How to Sort Record Sets?

Each time we’ve retrieved the contents of a table, we’ve received the result in the order in which they were entered into the table. What if you want to sort the contents of the table, through? Imagine that you have a table called portfolio, which has information about your personal stock portfolio. This table contains columns such as price, shares, and symbol. Wouldn’t it be neat if you could list the contents of this table but have it sorted by price or shares?


Imagine that your portfolio table contains the following column:

· Stock ID – A Unique , numeric Key
· Symbol – The Stock ticker symbol
· Price – The Price the stock was purchased at
· Shares – The total number of shares purchased
· Date – The date the transaction occurred

If your portfolio of 10 stocks, there would be 10 rows in the portfolio table.
If you were to use code similar to that in Listing to display the contents of the portfolio table, the order you would output the data would be the order in which you entered the rows into the table.

You can sort the Record set; however, you have to use a scrollable database cursor on the client’s machine. This is not the most efficient technique, especially if you are dealing with a large portfolio. Tomorrow, we’ll look at a way to sort results from a record set using forward-only cursors on the server, a method that much more efficient.

To sort a Record set you need to set the Sort property to the name of the column that you want to sort by after opening the record set object. For example, if you wanted to sort the price column, you would issue the command.

ObjRecordsetInstance.Sort = “Price”

After executing the open method. When using the sort property, you need also to set the cursor location property to ad Use Client. When using client-side cursors, you need to use the ad Open Static cursor, so be sure to reference that in the Record set object’s open method.

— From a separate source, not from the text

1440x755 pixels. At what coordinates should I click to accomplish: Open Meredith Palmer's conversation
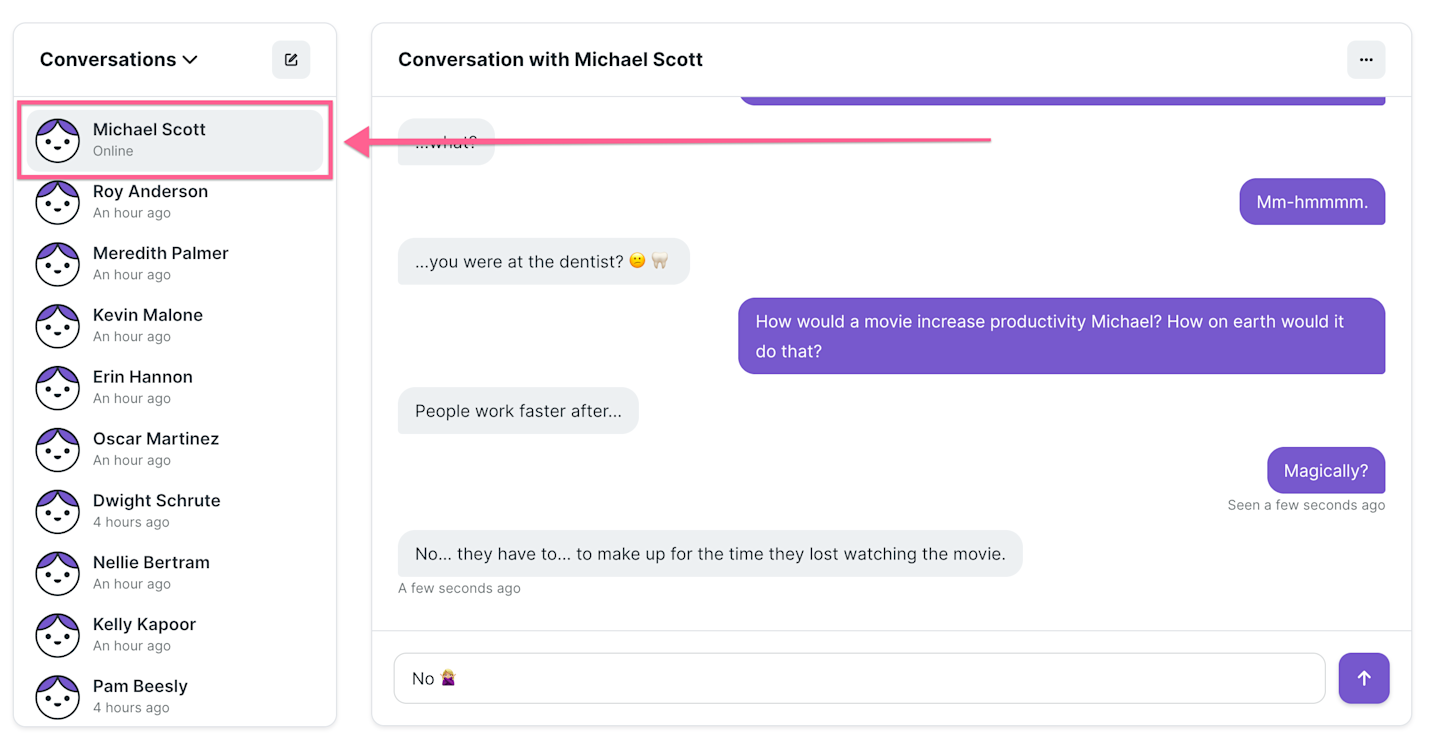[x=161, y=263]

The sort method sorts the results by a particular column in ascending order by default. To specify that you want to sort a column in descending order, append the keyword DESC to the column you are sorting. For example, if you wanted to sort by the shares column in descending order, you would need to set the sort property as follows:

ObjRecordsetInstance.sort = “Price DESC”

If there is a tie between two value in the column you are sorting on, you can specify a secondary column to use to resolve the tie. To specify a secondary column to sort by, use the following syntax:

ObjRecordsetInstance.Sort = “PrimarySortColumn , SecondarySortColumn”

The contents of the Portfolio table. The sort property is used to sort the result based on two column: First, the number of shares is sorted in descending order; if there is a tie that column among a set of records, those records are sorted based on their price in ascending order.